Among the records, which lines include "computer"? List them.

------------------------------------

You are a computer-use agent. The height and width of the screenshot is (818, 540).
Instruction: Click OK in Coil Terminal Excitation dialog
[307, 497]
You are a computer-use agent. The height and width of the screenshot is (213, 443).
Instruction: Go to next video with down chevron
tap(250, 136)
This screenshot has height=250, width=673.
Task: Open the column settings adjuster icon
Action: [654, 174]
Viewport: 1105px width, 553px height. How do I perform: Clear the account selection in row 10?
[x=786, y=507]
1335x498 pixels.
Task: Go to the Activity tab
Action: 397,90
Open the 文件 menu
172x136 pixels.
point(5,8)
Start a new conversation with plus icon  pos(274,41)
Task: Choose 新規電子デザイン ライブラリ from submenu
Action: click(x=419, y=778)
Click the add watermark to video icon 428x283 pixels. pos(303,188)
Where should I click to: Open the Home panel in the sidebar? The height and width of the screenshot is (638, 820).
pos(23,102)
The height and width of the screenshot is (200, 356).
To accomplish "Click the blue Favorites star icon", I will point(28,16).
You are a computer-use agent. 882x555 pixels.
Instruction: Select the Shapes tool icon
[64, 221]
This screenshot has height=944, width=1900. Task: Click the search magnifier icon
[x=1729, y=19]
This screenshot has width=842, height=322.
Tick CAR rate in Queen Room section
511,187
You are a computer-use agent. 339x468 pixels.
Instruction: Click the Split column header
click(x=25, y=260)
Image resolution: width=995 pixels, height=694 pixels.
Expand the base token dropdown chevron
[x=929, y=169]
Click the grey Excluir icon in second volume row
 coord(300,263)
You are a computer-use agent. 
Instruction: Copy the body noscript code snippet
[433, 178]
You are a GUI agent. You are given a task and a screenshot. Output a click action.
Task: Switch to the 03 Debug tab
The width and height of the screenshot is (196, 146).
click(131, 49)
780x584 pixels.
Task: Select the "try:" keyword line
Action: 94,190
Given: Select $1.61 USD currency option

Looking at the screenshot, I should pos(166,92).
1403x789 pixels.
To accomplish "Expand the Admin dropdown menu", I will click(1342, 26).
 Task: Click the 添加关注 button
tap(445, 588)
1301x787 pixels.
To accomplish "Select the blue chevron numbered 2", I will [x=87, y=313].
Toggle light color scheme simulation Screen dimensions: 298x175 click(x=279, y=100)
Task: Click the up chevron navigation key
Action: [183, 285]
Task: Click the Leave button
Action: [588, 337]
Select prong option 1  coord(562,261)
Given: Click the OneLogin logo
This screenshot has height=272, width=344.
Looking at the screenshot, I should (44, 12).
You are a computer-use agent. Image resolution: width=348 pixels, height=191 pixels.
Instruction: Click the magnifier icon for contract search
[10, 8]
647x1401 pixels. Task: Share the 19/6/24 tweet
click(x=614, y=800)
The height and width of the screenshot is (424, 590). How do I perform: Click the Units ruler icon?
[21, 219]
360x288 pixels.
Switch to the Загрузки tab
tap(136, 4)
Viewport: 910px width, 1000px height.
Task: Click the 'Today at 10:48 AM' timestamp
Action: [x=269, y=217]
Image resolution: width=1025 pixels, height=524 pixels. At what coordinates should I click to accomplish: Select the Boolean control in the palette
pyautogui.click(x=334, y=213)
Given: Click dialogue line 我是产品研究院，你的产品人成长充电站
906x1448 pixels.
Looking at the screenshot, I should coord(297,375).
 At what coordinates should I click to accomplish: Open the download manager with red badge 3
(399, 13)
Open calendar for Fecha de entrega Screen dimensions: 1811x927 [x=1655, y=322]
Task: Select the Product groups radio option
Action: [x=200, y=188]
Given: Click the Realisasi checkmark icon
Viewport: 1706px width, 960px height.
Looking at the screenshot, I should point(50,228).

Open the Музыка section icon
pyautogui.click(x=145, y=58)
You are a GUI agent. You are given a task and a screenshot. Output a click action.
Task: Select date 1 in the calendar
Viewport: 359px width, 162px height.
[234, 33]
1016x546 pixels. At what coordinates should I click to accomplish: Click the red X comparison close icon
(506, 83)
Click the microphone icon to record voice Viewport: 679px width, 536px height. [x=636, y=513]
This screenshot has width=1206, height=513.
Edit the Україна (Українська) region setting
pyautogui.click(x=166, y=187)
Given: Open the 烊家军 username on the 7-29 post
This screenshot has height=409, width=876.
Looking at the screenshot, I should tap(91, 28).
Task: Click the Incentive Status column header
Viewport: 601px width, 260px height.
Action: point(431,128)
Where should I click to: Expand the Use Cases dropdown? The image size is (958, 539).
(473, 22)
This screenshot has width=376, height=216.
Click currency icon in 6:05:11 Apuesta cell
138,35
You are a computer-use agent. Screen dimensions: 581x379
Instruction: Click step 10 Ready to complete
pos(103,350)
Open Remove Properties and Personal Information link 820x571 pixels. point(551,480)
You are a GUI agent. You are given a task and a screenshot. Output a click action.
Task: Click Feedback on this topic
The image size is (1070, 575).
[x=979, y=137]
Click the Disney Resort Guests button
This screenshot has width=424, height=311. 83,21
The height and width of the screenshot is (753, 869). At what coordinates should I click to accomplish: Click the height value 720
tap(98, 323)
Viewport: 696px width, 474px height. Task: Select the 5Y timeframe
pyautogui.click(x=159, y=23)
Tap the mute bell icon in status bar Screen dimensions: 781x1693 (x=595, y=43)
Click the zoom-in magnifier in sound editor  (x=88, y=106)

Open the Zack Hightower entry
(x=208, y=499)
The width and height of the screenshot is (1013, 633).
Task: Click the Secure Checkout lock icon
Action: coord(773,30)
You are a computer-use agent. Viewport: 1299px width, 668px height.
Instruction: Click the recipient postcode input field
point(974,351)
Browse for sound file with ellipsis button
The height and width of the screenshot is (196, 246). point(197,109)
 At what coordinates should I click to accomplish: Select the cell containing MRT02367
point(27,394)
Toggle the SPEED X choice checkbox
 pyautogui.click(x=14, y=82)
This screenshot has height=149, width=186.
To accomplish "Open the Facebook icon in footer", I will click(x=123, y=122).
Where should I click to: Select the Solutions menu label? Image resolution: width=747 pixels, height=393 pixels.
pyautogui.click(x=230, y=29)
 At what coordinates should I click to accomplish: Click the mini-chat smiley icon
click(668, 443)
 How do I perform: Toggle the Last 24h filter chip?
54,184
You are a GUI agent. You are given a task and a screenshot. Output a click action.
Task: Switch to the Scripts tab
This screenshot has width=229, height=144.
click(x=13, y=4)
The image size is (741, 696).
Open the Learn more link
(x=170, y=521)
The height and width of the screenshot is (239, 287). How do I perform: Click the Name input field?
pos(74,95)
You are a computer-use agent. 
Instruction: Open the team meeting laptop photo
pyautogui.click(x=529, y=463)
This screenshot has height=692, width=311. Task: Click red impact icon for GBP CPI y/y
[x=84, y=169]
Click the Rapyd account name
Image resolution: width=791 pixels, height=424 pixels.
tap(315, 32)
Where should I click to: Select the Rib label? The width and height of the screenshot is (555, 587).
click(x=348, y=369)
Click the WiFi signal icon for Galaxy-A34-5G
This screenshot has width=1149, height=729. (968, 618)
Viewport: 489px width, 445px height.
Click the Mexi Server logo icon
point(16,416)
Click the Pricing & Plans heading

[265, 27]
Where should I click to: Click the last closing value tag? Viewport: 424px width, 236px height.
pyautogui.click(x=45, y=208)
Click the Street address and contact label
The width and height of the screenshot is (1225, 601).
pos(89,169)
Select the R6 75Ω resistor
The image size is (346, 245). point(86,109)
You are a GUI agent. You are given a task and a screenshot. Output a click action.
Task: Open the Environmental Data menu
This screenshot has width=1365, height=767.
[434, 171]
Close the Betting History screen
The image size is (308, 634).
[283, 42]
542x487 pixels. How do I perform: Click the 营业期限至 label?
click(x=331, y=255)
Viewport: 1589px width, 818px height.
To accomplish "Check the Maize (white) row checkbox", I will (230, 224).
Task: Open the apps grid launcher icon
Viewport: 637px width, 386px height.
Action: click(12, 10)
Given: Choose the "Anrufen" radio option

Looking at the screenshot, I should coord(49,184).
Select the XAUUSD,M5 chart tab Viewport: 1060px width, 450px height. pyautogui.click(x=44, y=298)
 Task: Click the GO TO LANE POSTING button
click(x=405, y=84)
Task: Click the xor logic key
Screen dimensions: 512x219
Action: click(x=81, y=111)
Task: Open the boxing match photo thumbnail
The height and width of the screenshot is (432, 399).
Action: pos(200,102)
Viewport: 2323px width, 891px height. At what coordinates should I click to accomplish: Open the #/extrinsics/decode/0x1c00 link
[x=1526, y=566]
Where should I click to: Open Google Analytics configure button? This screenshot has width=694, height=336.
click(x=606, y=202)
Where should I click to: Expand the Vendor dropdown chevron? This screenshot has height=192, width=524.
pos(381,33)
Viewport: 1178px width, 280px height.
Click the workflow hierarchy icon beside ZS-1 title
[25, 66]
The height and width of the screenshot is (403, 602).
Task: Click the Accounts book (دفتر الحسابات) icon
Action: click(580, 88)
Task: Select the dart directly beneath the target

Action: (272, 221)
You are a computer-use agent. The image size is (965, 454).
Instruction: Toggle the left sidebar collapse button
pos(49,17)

------------------------------------

• **PROBLEM SOLUTION**
You are a computer-use agent. The height and width of the screenshot is (818, 540).
You are a computer-use agent. The height and width of the screenshot is (213, 443).
You are a computer-use agent. 882x555 pixels.
You are a computer-use agent. 339x468 pixels.
You are a computer-use agent. 
You are a computer-use agent. Image resolution: width=348 pixels, height=191 pixels.
You are a computer-use agent. Screen dimensions: 581x379
You are a computer-use agent. Viewport: 1299px width, 668px height.
You are a computer-use agent. 
You are a computer-use agent. The image size is (965, 454).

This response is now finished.